Tout d’abord, des innovations peuvent permettre de réduire les quantités de matière première ou d’énergie nécessaires pour produire ou utiliser des biens et services. Par exemple, l’amélioration des moteurs dans l’aviation a permis de réduire leur consommation de carburant par deux depuis les débuts de l’aviation commerciale … encore faut-il que le caractère moins coûteux de l’utilisation des avions ne réduisent pas trop le prix du vol et n’entraîne pas un accroissement de la demande, donc des vols et de la pollution ! C’est ce que l’on appelle l’effet-rebond. Ensuite, il est possible d’utiliser des produits de substitution. C’est ainsi que l’acier et l’aluminium sont peu à peu concurrencés par des matières plastiques, produit non naturel, dans la production des voitures. Par ailleurs, avec ces changements, les voitures sont moins lourdes et consomment moins d’énergie ce qui économise du carburant. De même, l’invention par Michelin d’une gomme pour les pneus qui oppose moins de résistance au roulement réduit la consommation d’essence. Le bâtiment lui aussi innove en développant des produits isolants, en utilisant des matériaux recyclés ou en proposant des maisons produisant leur propre énergie, etc.
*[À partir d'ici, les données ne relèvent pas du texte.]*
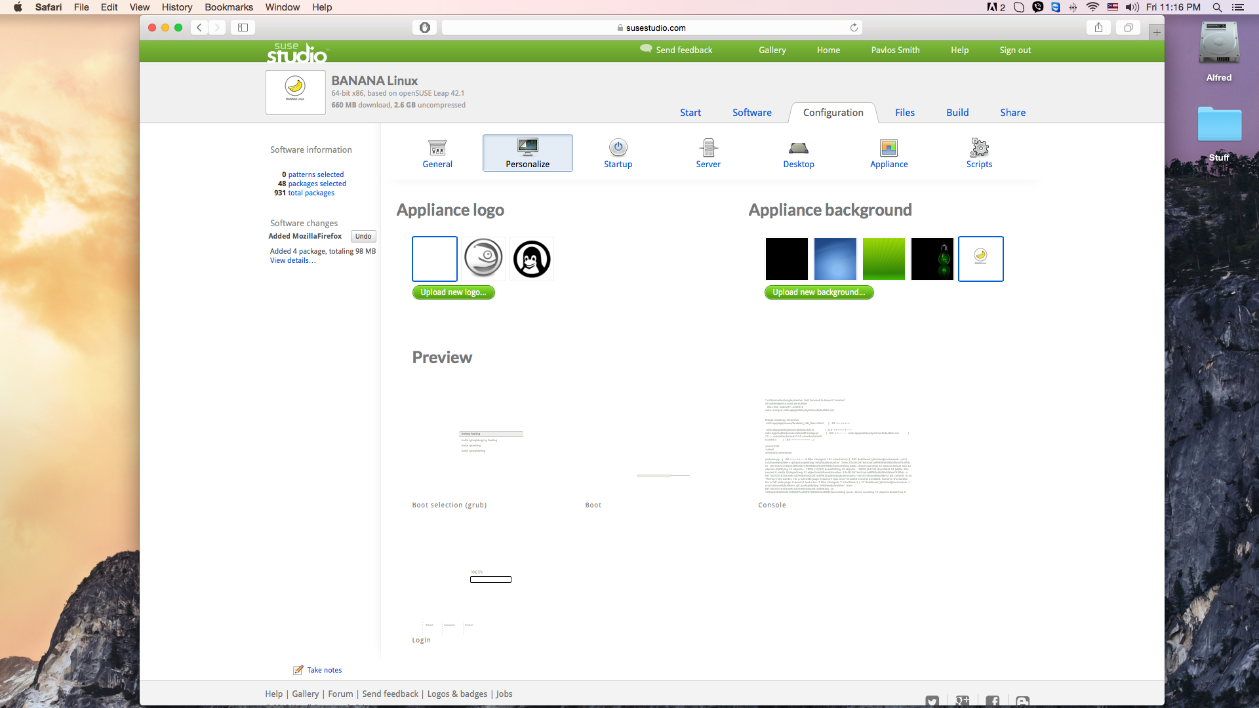Open the Scripts configuration icon
The width and height of the screenshot is (1259, 708).
(979, 153)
Autres innovations : l’utilisation bien sûr de source d’énergie renouvelables : panneaux photovoltaïques sur les toits des immeubles mais aussi des centrales solaires photovoltaïque (la plus grande d’Europe se situant dans la région bordelaise). Autre source d’énergie « nouvelle » qui se développe : l’éolien qu’il soit terrestre ou en mer. Bref, il existe de nombreuses solutions techniques pour réduire les coûts environnementaux de la croissance économique.